Nigeria’s creative industries (arts and entertainment) are slowly breaking new ground. New trends have led us to consider it potentially as a sound private consumption indicator. According to the national accounts for Q1 2017, the entertainment industry grew by 12% y/y. However, we emphasize that this is from a very low base as the sector accounts for just 0.3% of total GDP. Nollywood is said to be the second largest employer in Nigeria after agriculture.

The Nigerian film industry (Nollywood) is recognised as the second largest globally and has been identified as a priority sector in the FGN’s Economic Recovery and Growth Plan 2017-2020. The industry is projected to generate US$1bn from export revenue over the next three years.

The success of the industry hinges partly on the development of cinemas and multiple distribution platforms.

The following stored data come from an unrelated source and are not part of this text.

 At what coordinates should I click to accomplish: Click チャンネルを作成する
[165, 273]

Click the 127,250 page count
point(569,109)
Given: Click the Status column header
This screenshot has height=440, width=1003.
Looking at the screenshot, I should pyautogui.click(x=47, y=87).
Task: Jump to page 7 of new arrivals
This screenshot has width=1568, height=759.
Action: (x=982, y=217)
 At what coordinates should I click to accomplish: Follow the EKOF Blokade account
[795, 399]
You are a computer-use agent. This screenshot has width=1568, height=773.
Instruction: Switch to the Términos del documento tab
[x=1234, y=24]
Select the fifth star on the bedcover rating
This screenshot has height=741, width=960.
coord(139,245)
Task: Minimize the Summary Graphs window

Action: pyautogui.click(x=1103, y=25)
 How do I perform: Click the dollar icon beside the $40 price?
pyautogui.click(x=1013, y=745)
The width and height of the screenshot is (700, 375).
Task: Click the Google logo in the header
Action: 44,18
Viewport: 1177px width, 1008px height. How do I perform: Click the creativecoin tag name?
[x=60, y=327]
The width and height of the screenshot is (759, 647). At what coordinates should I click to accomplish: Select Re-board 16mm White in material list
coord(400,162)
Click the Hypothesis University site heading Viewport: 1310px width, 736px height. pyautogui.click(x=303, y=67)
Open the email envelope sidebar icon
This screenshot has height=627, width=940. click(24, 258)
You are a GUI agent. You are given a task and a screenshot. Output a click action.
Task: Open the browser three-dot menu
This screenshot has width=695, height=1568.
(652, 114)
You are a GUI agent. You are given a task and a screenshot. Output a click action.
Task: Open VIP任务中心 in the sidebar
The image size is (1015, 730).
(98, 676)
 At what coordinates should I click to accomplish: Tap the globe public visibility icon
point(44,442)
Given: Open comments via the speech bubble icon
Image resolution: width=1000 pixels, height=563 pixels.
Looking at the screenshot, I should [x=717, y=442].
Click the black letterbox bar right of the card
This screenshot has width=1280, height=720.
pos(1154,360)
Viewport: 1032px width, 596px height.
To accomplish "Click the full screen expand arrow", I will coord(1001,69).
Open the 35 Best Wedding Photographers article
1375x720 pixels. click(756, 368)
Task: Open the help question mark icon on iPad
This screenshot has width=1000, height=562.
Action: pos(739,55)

We understand that the industry produces 50 films per week. Given the high frequency of production, the quality and content of most of these movies are variable. However, from a trend perspective, there has been increased demand at cinemas for local films which take after global standards.

In 2015 one such movie grossed over N95m from cinema ticket sales. However, last year another movie, which captured the culture of Nigerian weddings, broke that record by grossing over N450m.

The FGN has granted most segments within the creative industries including Nollywood conditional access to pioneer status incentives (Good Morning Nigeria, 10 August 2017). These include holidays from the payment of companies’ income taxes as well as withholding tax on dividends from pioneer profits for an initial period of three years. This duration could be extended by two additional years.

As with most sectors across the economy, poor access to finance poses as an obstacle to sustained growth across the film industry’s value chain. The federal ministry of information and culture recently created a US$1m venture capital fund to assist with better access to finance for stakeholders within the industry.

The Bank of Industry has launched the N1bn (US$3.3m at the official rate) Nollyfund to support film makers.

Generally, the film industry has made significant strides. On a macro note, it has engaged the youth population and, as such, generated jobs. Furthermore, we believe that increased investment within the sector would have a significant impact on GDP growth.